F = \sum_{v = 1}^{4} w_{v} \cdot Reshape (y_{v})

(7)

The final extension yields the following complete equation of state for Mamba. In this equation,

{\bar{A_{v}}}^{(k)}, {\bar{B_{v}}}^{(k)}, C_{v}^{(k)}

is generated from input

x_{k, v}

via linear projection to achieve input-dependent global modeling.

\{\begin{matrix} h_{k, v} = {\bar{A}}_{v}^{(k)} h_{k - 1, v} + {\bar{B}}_{v}^{(k)} x_{k, v} \\ y_{k, v} = C_{v}^{(k)} h_{k, v} \\ \bar{x} = \sum_{v = 1}^{4} WeightedSum (y_{1 : L, v}) \end{matrix}

(8)

In accordance with the above state equations, each layer of the VSS module obtains long-range dependencies and is connected to the others through a stem network. This setup efficiently preprocesses and extracts features from remote sensing images through improved convolution, normalization, and activation operations.

First, this study transforms a single-layer convolution (7 × 7) into a two-layer convolution structure to capture richer image patterns through progressive feature extraction. The first 3 × 3 convolution layer focuses on extracting base edge and texture features. It increases the number of channels from 3 to 32 and uses the BatchNorm normalization function after the first convolution layer. This accelerates model convergence by exploiting batch statistical information. The second 3 × 3 convolution layer further integrates and refines these features. It increases the number of channels to 48, as shown in Figure 5. This provides better-quality input for subsequent modules and significantly reduces information loss.

In the MLP module [35] with self-attentive output after VSS, standard convolution is decomposed into depth convolution and point-by-point convolution using depth-separable convolution. This drastically reduces the number of parameters to about one-ninth of a standard convolution and captures spatially localized information using a 3 × 3 depth convolution combined with a 1 × 1 point-by-point convolution to achieve inter-channel information fusion.

2.3.2. Multiscale Attention Feature Fusion Module

In RS³Mamba+, the feature fusion between its main (CNN-based) and enhanced (Mamba-based) encoding branches is designed to synergize their strengths. As shown in Figure 6, both branches first go through a 1 × 1 Conv channel projection to unify channels to C_f. Then, each undergoes dual-path channel attention (Avg+Max Pool) to emphasize channel importance, followed by cascade spatial attention (3 × 3 + 7 × 7 Conv) for multi-scale spatial dependency capture.

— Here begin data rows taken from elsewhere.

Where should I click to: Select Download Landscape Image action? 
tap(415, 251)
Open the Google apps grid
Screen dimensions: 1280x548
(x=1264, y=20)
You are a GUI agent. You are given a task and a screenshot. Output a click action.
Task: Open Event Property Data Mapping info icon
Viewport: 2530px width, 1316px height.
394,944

Upon convergence, an Adaptive Gate Attention Fusion Layer generates a context-aware weight matrix for element-wise fusion, suppressing background noise in house boundaries. Post-fusion, feature enhancement and a residual connection refine the output to

R^{B \times C_{f} \times H \times W}

.

This mechanism integrates CNN’s local feature extraction and Mamba’s long-range dependency modeling via spatial, channel, and gate attention, enabling robust feature integration for remote sensing segmentation.

During the decoder stage, the gate attention mechanism adjusts the fusion ratio of features at different levels nonlinearly through the activation function. Transforming the feature fusion process into a learnable attention allocation problem enhances the model’s ability to discriminate between low-contrast targets (e.g., vegetation-covered vacant houses) in remote sensing images. This approach avoids the dimensionality explosion caused by traditional feature splicing.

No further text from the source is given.